• **Supplied passage**:
□ □ □ □ □ □ □

The reason was delays in maintenance renewal work as increased passenger traffic on the railways made it hard for the operators to close tracks. But given that the rise in traffic seems to be a long-term trend rather than a blip, what is Jarvis doing about it?

First, it has taken delivery of a new pounds 16m machine that can repair tracks four times quicker than traditional equipment. The only drawback is that the machine can work only on very long lines such as the West Coast Main Line - it is three quarters of a mile long.

Second, Jarvis expects to bid for other big contracts such as the East Coast Main Line. A win here would help the group considerably, since it has high fixed overheads. And Jarvis is looking to boost its other divisions to make it less reliant on rail work which still accounts for nearly 40 per cent of turnover.

All this should be underwritten by a huge increase in Railtrack's infrastructure spending, which has recently been raised to pounds 35bn over the next 10 years. Meanwhile, Jarvis hopes to develop its Streamline roads business, bought for pounds 194m last year. It also sees scope to boost its capital projects division, which builds and maintains schools.

This has the potential to rescue Jarvis's damaged stock market credibility. On Peel Hunt's full-year profit forecast of pounds 48m the shares trade on a forward p/e multiple of less than 10.

There is no rush to buy, but Jarvis could be worth climbing aboard next spring.

□ □ □ □ □ □ □

• **Extracted records**:

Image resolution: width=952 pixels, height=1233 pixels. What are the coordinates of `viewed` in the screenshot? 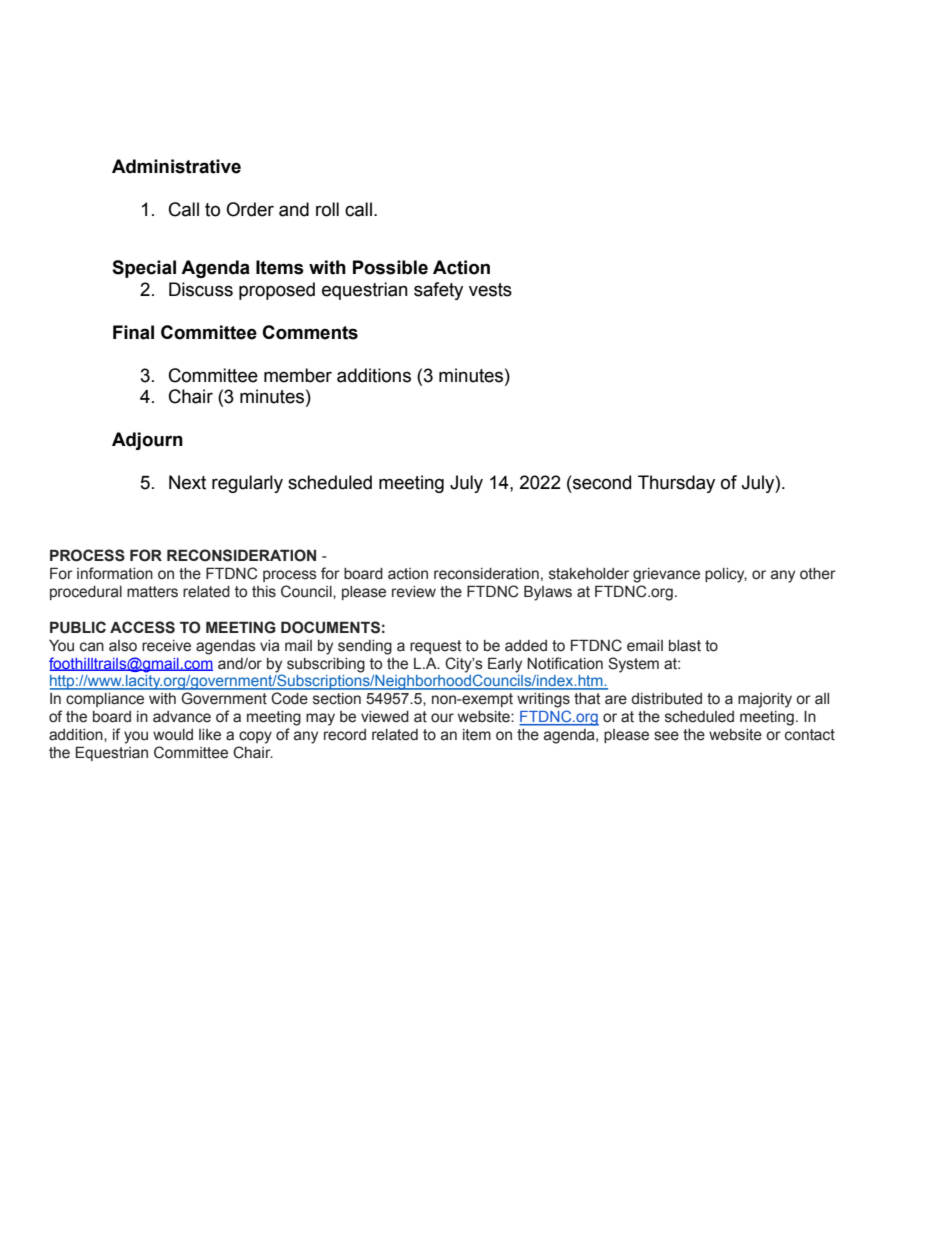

□ □ □ □ □ □ □

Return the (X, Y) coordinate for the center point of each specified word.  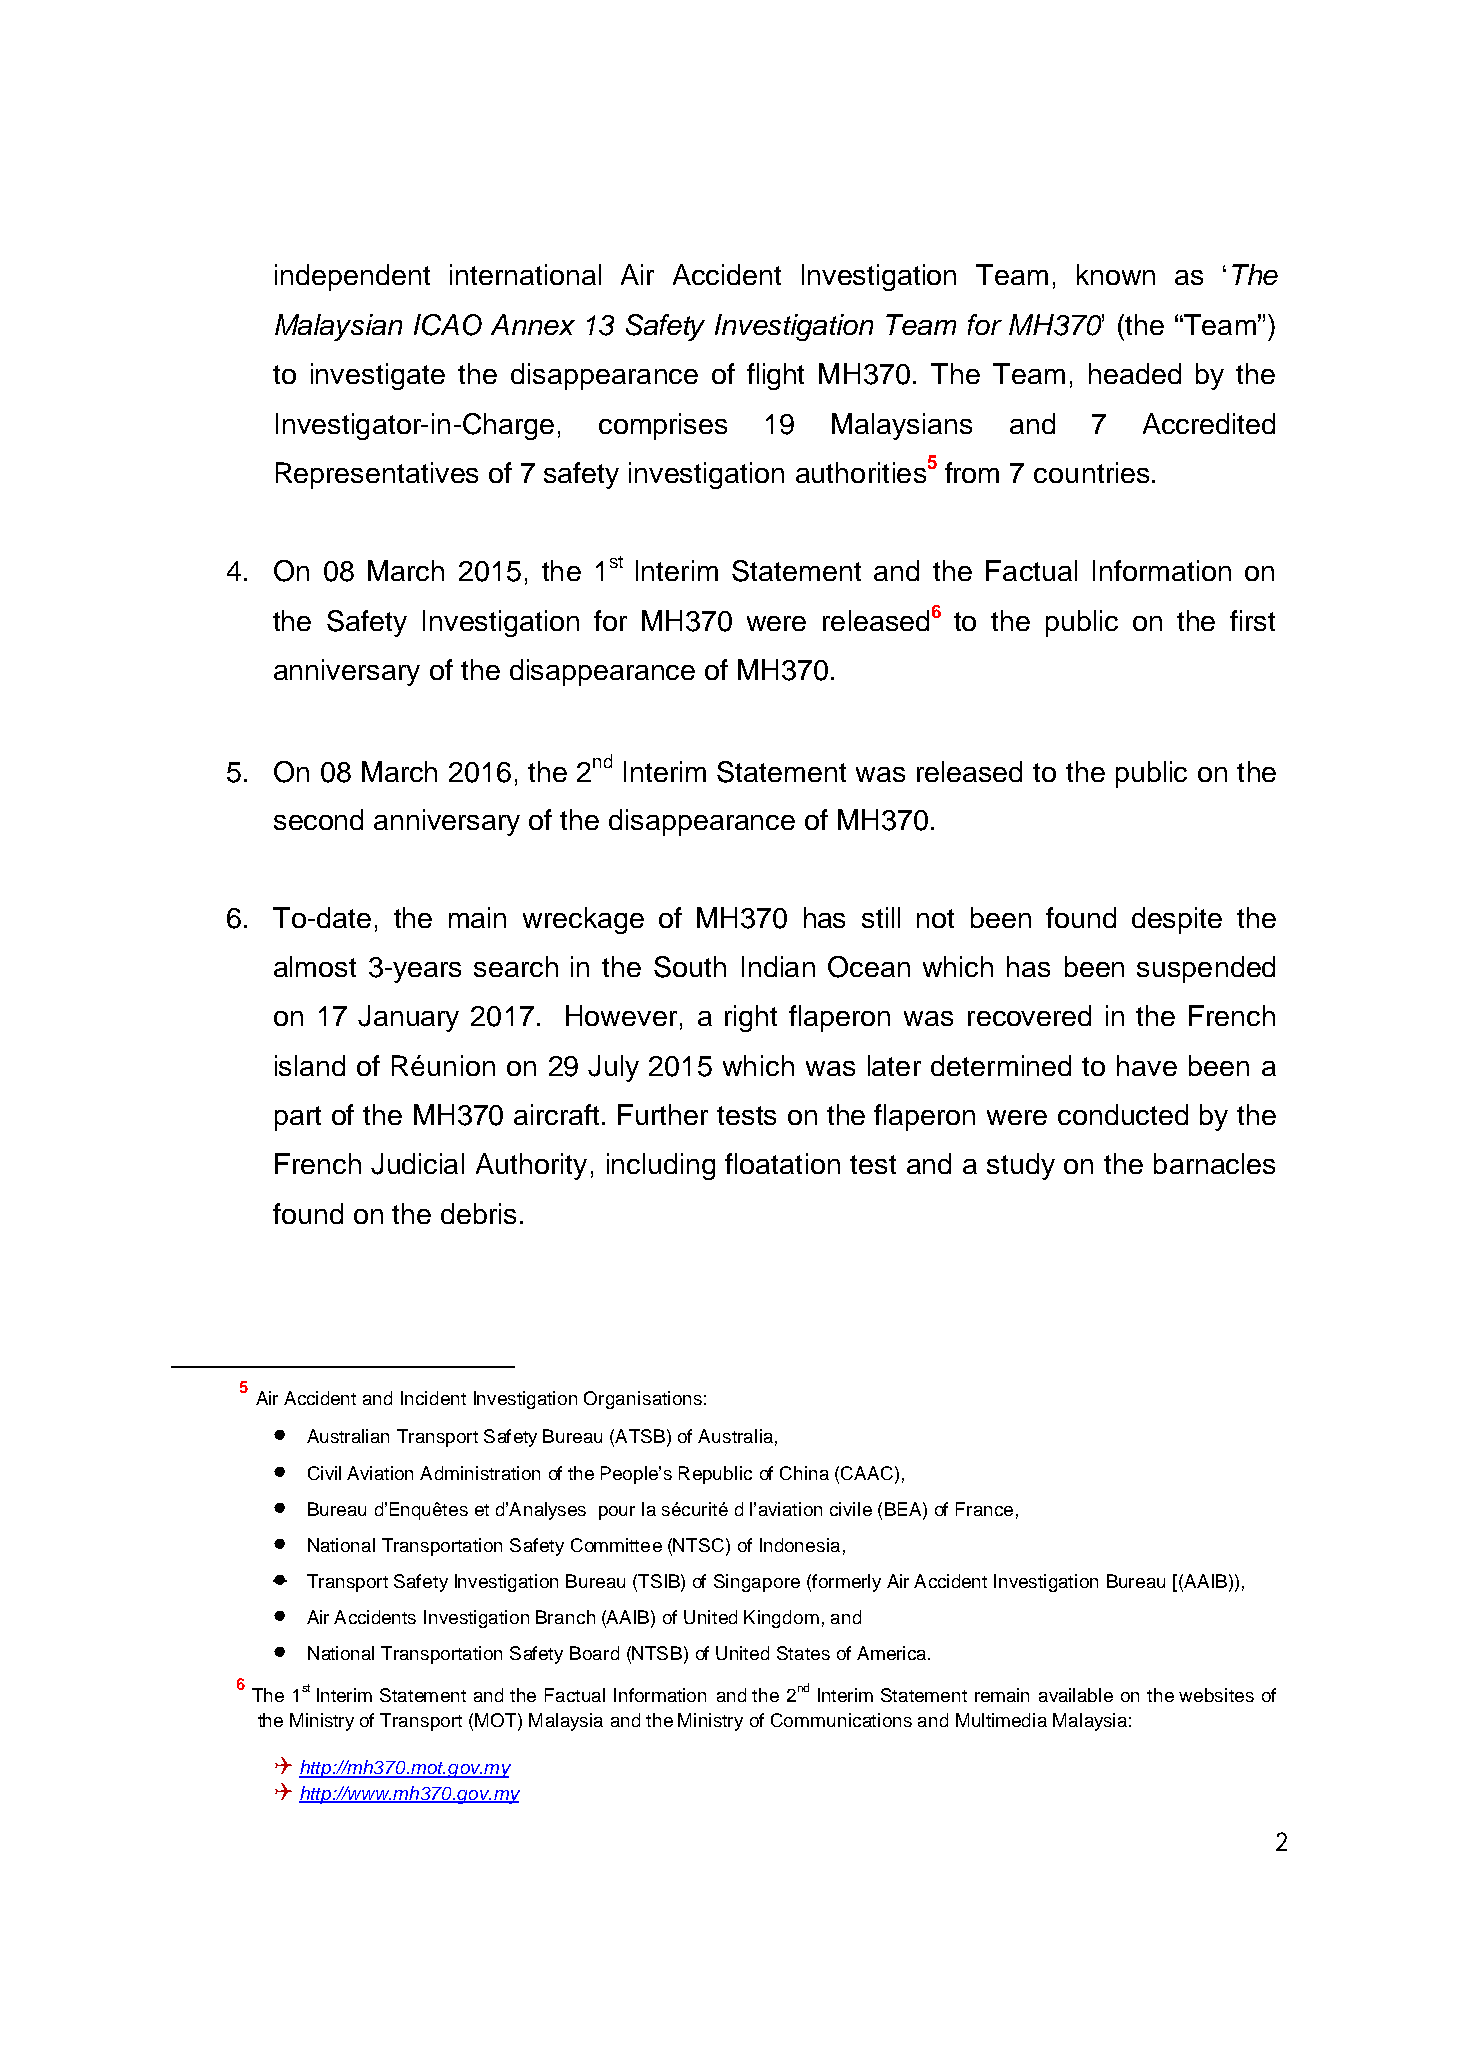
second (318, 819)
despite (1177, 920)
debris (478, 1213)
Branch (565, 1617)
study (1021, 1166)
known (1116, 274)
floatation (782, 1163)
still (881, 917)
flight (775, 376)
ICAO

□ □ □ □ □ □ □

Reproduce the text of the Jarvis article above word for word, between "The reason was" and "doing about it?", inclusive.

• **Answer**:
The reason was delays in maintenance renewal work as increased passenger traffic on the railways made it hard for the operators to close tracks. But given that the rise in traffic seems to be a long-term trend rather than a blip, what is Jarvis doing about it?